Useful python packages include tifffile
, imagecodecs
, scikit-image
, umap-learn
, zarr
and colormath
. You may wish to setup a Conda environemt with recomended modules,
wget https://raw.githubusercontent.com/adamjtaylor/htan-artist/main/docker/environment.yml
conda env create -n artist --file=environment.yml
or use the adamjtaylor/htan-artist
docker container with these installed.
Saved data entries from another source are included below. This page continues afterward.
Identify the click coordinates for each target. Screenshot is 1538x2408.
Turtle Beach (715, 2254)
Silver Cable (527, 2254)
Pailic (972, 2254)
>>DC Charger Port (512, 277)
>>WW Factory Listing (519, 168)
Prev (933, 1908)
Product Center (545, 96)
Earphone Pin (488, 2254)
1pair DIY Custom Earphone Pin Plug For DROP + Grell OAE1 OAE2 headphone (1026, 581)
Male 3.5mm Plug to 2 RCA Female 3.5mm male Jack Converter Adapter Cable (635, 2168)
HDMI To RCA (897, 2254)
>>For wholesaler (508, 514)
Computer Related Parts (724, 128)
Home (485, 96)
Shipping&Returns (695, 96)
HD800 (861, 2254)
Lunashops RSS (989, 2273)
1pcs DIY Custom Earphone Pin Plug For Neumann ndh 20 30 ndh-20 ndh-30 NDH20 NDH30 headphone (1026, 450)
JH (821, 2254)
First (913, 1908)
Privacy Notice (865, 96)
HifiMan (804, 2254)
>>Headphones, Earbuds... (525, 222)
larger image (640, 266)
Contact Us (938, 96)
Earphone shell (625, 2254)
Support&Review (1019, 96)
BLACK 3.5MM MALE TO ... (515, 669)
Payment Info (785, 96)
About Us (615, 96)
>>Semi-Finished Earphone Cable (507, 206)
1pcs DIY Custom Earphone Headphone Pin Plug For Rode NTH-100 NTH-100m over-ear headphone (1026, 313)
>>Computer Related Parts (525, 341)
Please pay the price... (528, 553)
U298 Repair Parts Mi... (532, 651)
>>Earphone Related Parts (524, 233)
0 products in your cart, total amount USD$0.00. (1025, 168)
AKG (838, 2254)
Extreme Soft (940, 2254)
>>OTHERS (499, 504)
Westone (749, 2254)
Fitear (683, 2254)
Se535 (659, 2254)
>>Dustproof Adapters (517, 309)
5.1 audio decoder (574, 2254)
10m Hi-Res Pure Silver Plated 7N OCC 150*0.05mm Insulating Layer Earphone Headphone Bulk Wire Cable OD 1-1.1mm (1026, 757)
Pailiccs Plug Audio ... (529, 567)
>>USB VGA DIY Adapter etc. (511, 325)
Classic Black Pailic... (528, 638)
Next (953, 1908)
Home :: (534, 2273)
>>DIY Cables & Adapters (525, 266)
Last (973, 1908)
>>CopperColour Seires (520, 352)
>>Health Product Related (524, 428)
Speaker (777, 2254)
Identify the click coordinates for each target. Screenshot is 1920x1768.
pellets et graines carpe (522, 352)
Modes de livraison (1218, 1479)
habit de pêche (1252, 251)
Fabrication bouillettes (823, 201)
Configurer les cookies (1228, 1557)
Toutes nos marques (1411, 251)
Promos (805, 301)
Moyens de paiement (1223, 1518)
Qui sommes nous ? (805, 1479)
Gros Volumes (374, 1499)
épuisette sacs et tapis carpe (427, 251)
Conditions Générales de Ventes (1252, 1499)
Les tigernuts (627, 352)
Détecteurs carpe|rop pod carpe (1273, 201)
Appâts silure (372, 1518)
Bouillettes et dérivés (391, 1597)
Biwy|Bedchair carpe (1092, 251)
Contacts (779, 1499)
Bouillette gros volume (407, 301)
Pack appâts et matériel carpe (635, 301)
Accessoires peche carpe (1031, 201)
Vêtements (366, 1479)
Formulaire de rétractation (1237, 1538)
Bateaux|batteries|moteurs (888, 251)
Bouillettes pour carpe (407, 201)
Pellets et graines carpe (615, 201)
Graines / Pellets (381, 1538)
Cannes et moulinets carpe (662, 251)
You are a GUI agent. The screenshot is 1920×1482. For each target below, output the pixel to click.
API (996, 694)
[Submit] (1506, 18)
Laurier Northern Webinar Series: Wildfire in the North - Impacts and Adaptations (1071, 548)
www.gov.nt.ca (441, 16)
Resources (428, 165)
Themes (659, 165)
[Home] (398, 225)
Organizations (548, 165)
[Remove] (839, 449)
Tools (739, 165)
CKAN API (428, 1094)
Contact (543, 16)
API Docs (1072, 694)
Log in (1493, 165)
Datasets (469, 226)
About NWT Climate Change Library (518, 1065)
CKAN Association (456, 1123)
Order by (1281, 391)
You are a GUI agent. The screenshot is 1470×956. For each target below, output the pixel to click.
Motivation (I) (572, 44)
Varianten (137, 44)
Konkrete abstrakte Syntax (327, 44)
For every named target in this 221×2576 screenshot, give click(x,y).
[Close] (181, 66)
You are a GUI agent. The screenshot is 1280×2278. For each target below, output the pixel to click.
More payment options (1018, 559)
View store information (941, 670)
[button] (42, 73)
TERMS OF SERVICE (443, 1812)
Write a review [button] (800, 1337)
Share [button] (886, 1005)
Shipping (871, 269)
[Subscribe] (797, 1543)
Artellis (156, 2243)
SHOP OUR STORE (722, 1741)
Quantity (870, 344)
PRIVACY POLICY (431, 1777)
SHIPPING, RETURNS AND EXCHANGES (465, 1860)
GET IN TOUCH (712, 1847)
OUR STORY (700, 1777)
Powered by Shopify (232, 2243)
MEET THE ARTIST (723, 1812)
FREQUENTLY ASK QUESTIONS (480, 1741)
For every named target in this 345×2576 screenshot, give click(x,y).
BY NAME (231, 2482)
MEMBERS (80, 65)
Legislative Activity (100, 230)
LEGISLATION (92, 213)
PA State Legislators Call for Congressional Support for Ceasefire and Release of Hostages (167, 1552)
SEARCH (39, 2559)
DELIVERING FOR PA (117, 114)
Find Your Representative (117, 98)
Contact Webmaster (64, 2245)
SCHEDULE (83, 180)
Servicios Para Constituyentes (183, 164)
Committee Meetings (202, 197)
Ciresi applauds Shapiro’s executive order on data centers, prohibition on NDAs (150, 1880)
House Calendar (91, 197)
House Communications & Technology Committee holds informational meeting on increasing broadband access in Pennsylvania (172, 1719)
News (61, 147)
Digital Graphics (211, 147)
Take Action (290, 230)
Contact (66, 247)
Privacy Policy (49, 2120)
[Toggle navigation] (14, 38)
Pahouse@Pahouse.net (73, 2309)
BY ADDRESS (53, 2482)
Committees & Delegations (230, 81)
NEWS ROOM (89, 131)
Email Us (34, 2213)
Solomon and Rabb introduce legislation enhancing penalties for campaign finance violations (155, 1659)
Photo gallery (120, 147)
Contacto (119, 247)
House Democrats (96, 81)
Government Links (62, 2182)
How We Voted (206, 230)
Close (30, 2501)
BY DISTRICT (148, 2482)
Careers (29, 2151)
Eg:
docker run -it --rm --platform linux/amd64 -v $HOME/Documents/projects/csbc/hack2022-08-thumbnails/data:/data adamjtaylor/htan-artist
You will want a viewer capable of loading and displaying the example images. We recommend either Napari or ImageJ / Fiji.